# Programatically Bringing Data into Excel from Discrete Sources

* The purpose of this notebook is to show how Python can programmatically bring data into Excel from a discrete source.

## Importing a Single Spreadsheet Individual Steps

In [None]:
from pandas import DataFrame, Series
from datetime import datetime
import pandas as pd

### Template to Read a CSV File into `DataFrame`

     dataframe = pd.read_csv(path_to_csv_file, options)

### Option Decisions
- A comma-separated value (CSV) file is not a standard format. There are a lot of options which need to be considered.
- **Column name:** Some row of the file contains names for the columns
  - If you want to use this first row as the column names, add `header=0`
  - If you do not want to use this first row, add `skiprows=1`
  - If there are not colummn names, there are two choices:
      - Add option `header = None` and all rows will be treated as data
      - Add option `names = [ 'List', 'of', 'column', 'names']`
- **Separator** 
  - If different separator, add `sep="character used for separator"`
- **Row index:** Other than default
  - Not covered in this course
- **Not all columns wanted**
  - Add `usecols = ['list', 'of', 'column', 'numbers', 'or', 'names']`

#### Example: All Columns, Column Names Defined in Row 1

In [None]:
df1 = pd.read_csv('Source_files/google.csv', header=0)

In [None]:
df1.head()

#### Example: All Columns, Skip Headers - Just Data

In [None]:
df2 = pd.read_csv('Source_files/google.csv', header = None, skiprows = 1)

In [None]:
df2.head()

#### Example: All Columns, New Column Names

In [None]:
df3 = pd.read_csv('Source_files/google.csv', header = None, names = ['d', 'o', 'h', 'l', 'c', 'v'], skiprows = 1)

In [None]:
df3.head()

#### Example: Selected Columns

- **NOTE:** You can use integer for the columns with the first column being 0.

In [None]:
df4 = pd.read_csv('Source_files/google.csv', header = 0, usecols = ['date', 'open', 'high', 'low'])

In [None]:
df4.head()

## Writing pandas DataFrame to xlsx (Excel) Format 

In [None]:
# Create an Excel writer to output file
output_file_path = 'Destination_files/google_all_no_labels.xlsx'
writer = pd.ExcelWriter(output_file_path)

# Write file out
# Sheet1 is the name of the sheet on the Excel book
# Notice that the pandas DataFrame is used to specify which DataFrame to write out
df2.to_excel(writer, sheet_name = 'google_no_labels', index = False, header = False, )

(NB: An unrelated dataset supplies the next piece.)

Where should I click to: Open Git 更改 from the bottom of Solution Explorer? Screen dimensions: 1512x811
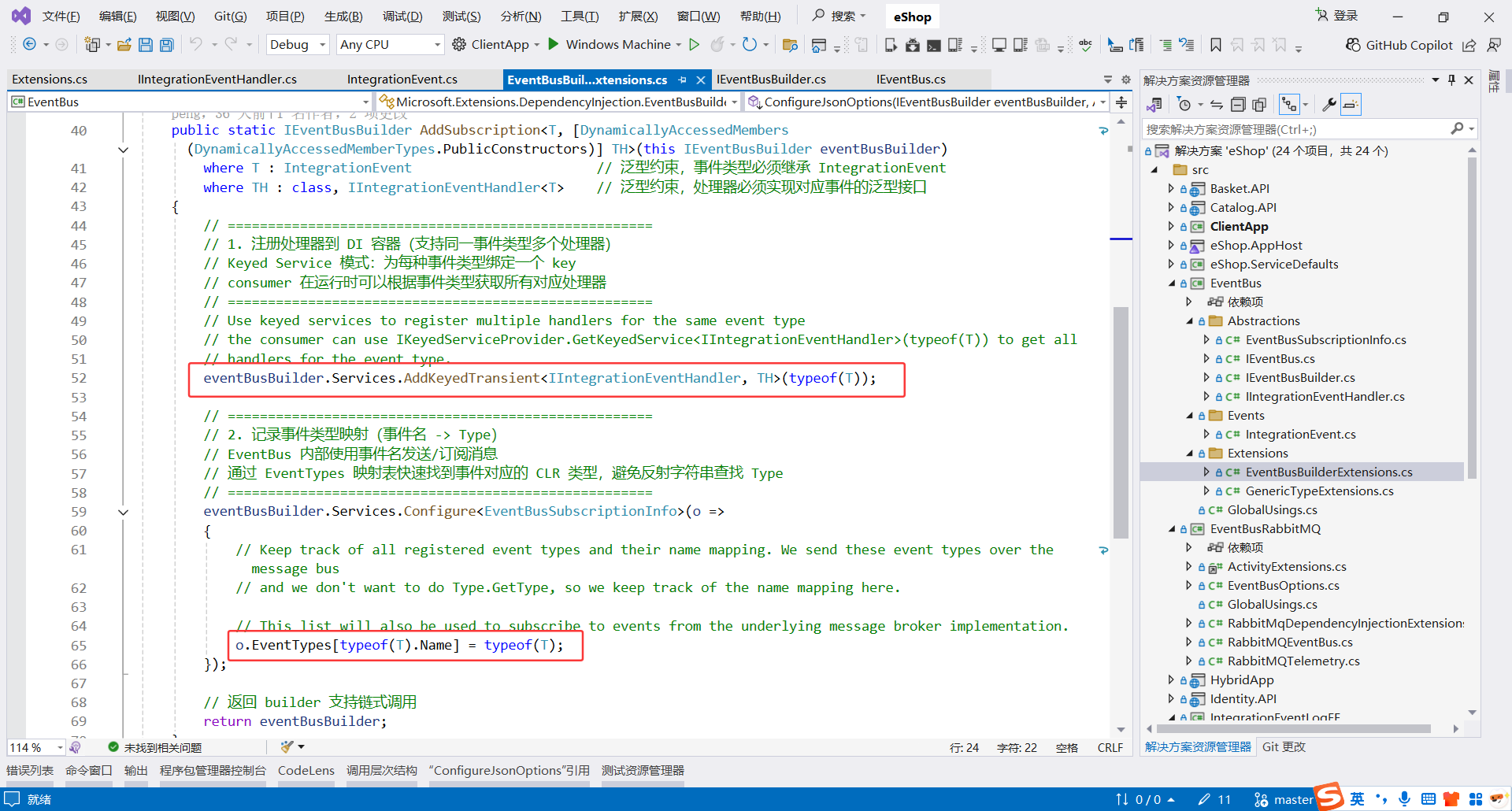[x=1283, y=746]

# Close writer to make sure all data written to xlsx file
writer.save() 

### Checking the Sheet

1. Open the xlsx file `google_all_no_labels.xlsx` in Excel.

In [None]:
# Create an Excel writer to output file
output_file_path = 'Destination_files/google_all_labels.xlsx'
writer = pd.ExcelWriter(output_file_path)

# Write file out
# Sheet1 is the name of the sheet on the Excel book
# Notice that the pandas DataFrame is used to specify which DataFrame to write out
df2.to_excel(writer, sheet_name = 'google_labels', index = False, header = True, )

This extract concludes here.